I didn''t realize that the ship was sinking so quickly. Thanks for the heads up, I''ll do as you suggest.

Roland, Robert, Rupert, Whatever...
08-02-2005 04:11 PM
34'''' - 38'''' Coastal Cruiser - My wants vs. my needs.

Richard, Robert, Roland, or _____________,

This is a great post, and sure to draw much thoughtful comment, esp. since you have already started doing your homework.

However, Sailnet is currently in backruptcy, and this board is in danger of imminent collapse (if you''re been reading around, I''m sure you''ve noticed the speculative postings).

I''d encourage you to take your question to one of the other very good BBs:

<a href="">Cruiser''s Forum</a>

<a href="">Take Her Sailing''s Virtual Anchorage</a>

<a href="">Cr uising World''s General Forum</a>

<a href="">The Seven Seas Cruising Association Forum</a>
08-02-2005 11:57 AM
34'''' - 38'''' Coastal Cruiser - My wants vs. my needs.

I just came across this forum a few days ago and I just cant stop reading the intelligent and insightful responses to often vague and confused questions. So far, Ive read back to 2001 postings and theres still more to go. Id now like to post my own vague and conflicted question.

Ive been sailing for 25 years first on Sunfish, Lasers, Snipes, that I owned and then on Hunter 23 30 boats of friends. Then I discovered Hobie Cats. I sailed/raced Hobie 16s for 10 years before getting married and giving up the sport. In the last 5 years, Ive gotten the wife interested in sailing and weve chartered Beneteaus 34 40 for a couple of weeks in the BVIs every winter for the last 4 years.

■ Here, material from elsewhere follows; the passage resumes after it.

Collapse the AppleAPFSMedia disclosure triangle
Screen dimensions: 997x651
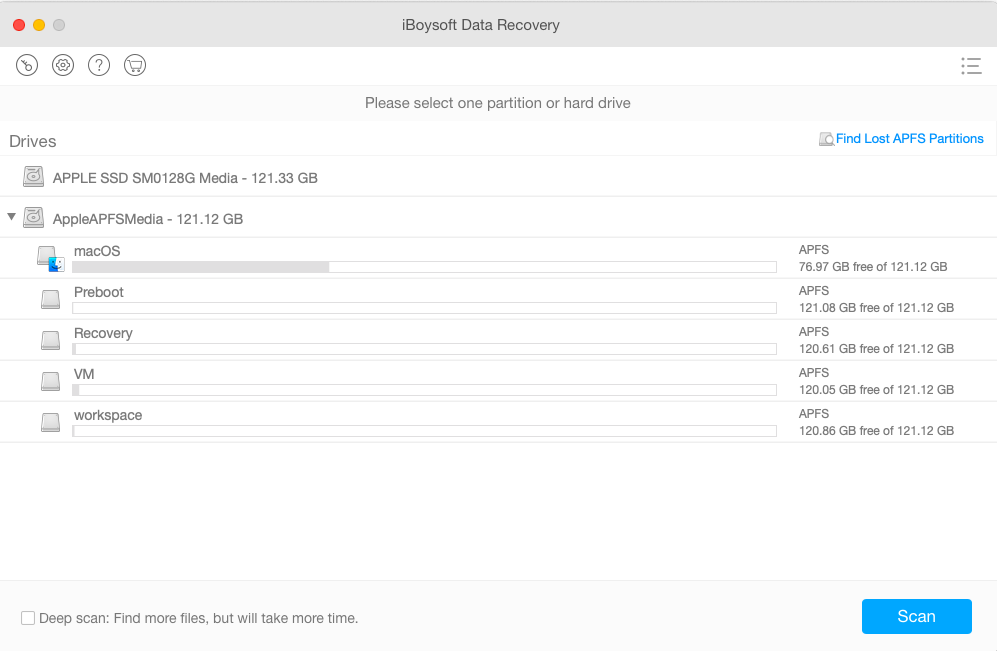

Now, were think were ready for our own boat. Well be sailing mainly in the coastal waters of Maine, Massachusetts, and Rhode Island, with the possible trip to the Chesapeake or even the ICW to Florida. No offshore passages in our plans at present. We think that we want a 36 40 boat that is comfortable inside for 2-4 adults and has a roomy cockpit for enjoying the outdoors (no picnic table). More importantly, we need a boat that has a seakindly motion (were both prone to mal di mare), but that sails relatively fast to windward. Coming from the cat world, I think bobbing along at 4-5 knots would make me jump overboard. Id also like a boat that I could single-hand if necessary. The new little Morris 36 with headsail winches within easy reach of the wheel is the ultimate. The budget is up to $150k, but I think we can find a suitable boat for less. Id consider a boat up to 20 years old. Im an Engineer with years of experience repairing engines, pumps and other misc. mechanical gizmos, so I can fix whatevers broken, but Id much rather spend my time sailing.

The biggest problem that Im having in making a decision is balancing my idea of a beautiful boat against the best boat for my needs. My favorite boats to look at are Hinckleys and Aldens, due to their long overhangs and Hans Christians and almost anything Bob Perry designed with a nice round canoe stern. But after reading the posts here, the collective wisdom says that long overhangs equal hobby-horsing and those nice canoe sterns just limit cockpit and interior space. So where does that leave me? I truly do not like the sugar-scoop stern of most modern boats. While they are extremely practical in terms of dinghy access, I just dont like the look.

One final wish. (if you are easily offended, skip this part) Id like a boat that isnt one of the mass-produced varieties. Im mainly talking about the benecata-whatevers and my bias is based primarily on my perception of resale values. My searches on YachtWorld confirm that the supply of these boats is much greater than the demand. Based on this observation and just wanting to have a semi-unique boat, Id prefer something less mainstream.

Until I started reading here, my short list included:

Pacific Seacraft 37
Shannon 38
Ta Shing Tashiba 38
Hinckley Bermuda 40

These are all blue water boats, you say. There lies my problem. What I like esthetically doesnt really fit my needs. Any suggestions would be appreciated. Even if they make me cringe a little initially.